Desde que comprou um apartamento, por cima do referido bar, que António Fernando Sousa diz que a sua vida se transformou num pesadelo. Sem conseguir lá dormir, porque “era o inferno todas as noites” no estabelecimento que ocupa 100% da área do apartamento, apresentou reclamação na Câmara Municipal de Ovar na altura do executivo liderado por Manuel Oliveira.

“Hoje, a estas horas, por baixo de minha casa, que deveria ser o local do meu descanso e da minha família, 130 m2 de café/bar, mais 40 m2 de esplanada, continuam a laborar com vários testes de incumprimento do Regulamento Geral de Ruído (RGR), determinações de tribunais e Câmara Municipal para o seu encerramento, sem que nada seja feito para dar cumprimento aos nossos direitos”.

“Parece que todos são obrigados a cumprir o RGR, excepto um”, critica.
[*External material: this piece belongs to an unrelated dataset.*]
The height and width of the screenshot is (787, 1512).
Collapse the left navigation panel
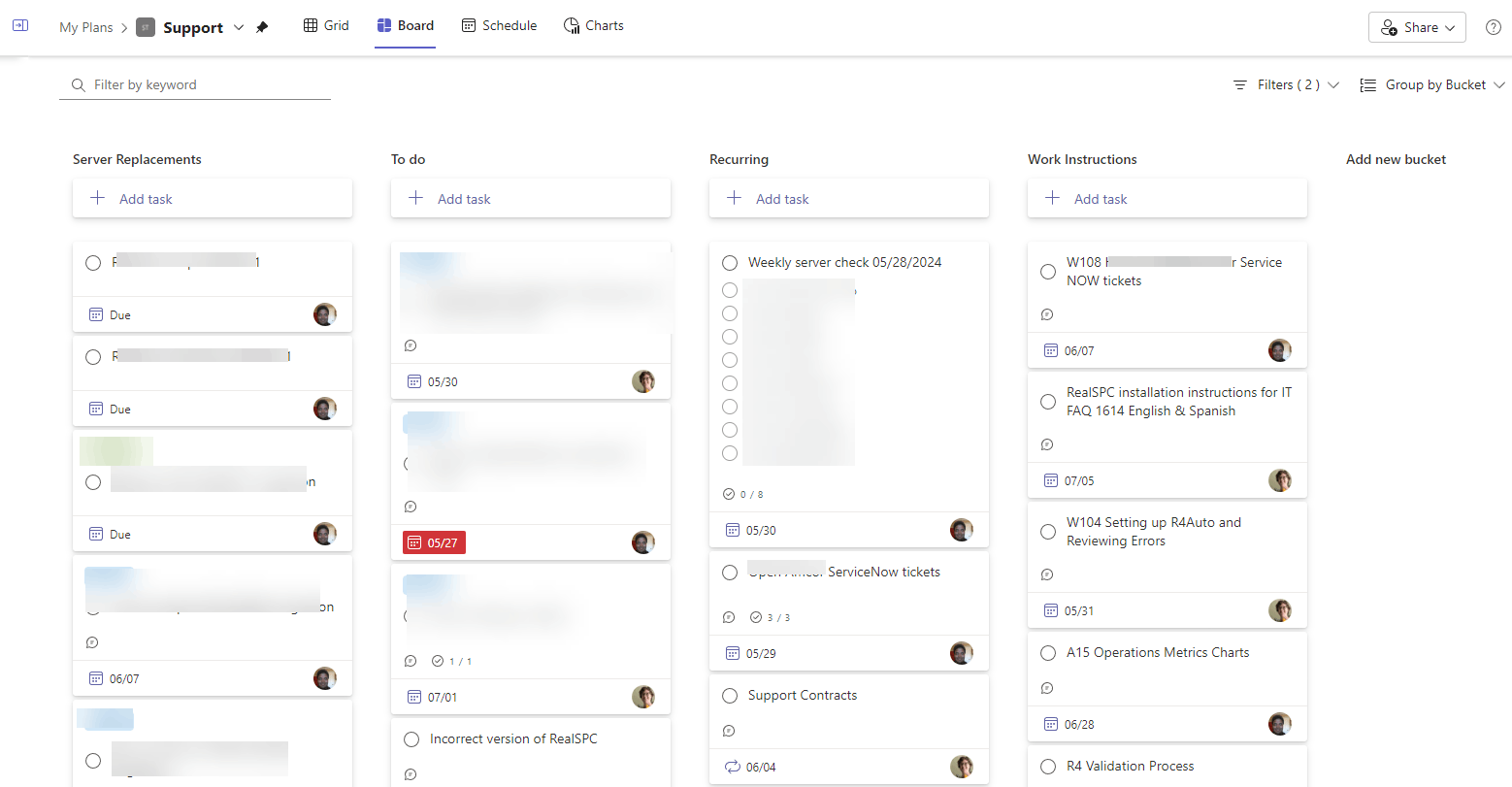click(x=20, y=26)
Depois de anos de luta marcados por muitas tentativas falhadas de encerramento do café, de avanços e de recuos num processo cujos contornos não são fáceis – inclui alegados problemas de saúde e uma queixa crime na Polícia Judiciária contra Salvador Malheiro e os proprietários do café, tudo indica que o encerramento vai concretizar-se, fechando uma página alegadamente difícil na vida da família de António Fernando Sousa. Apesar de várias tentativas, não foi possível contactar o bar em causa via telefone, mas sabe-se que os seus proprietários têm lutado na justiça por não concordarem com a opinião do morador.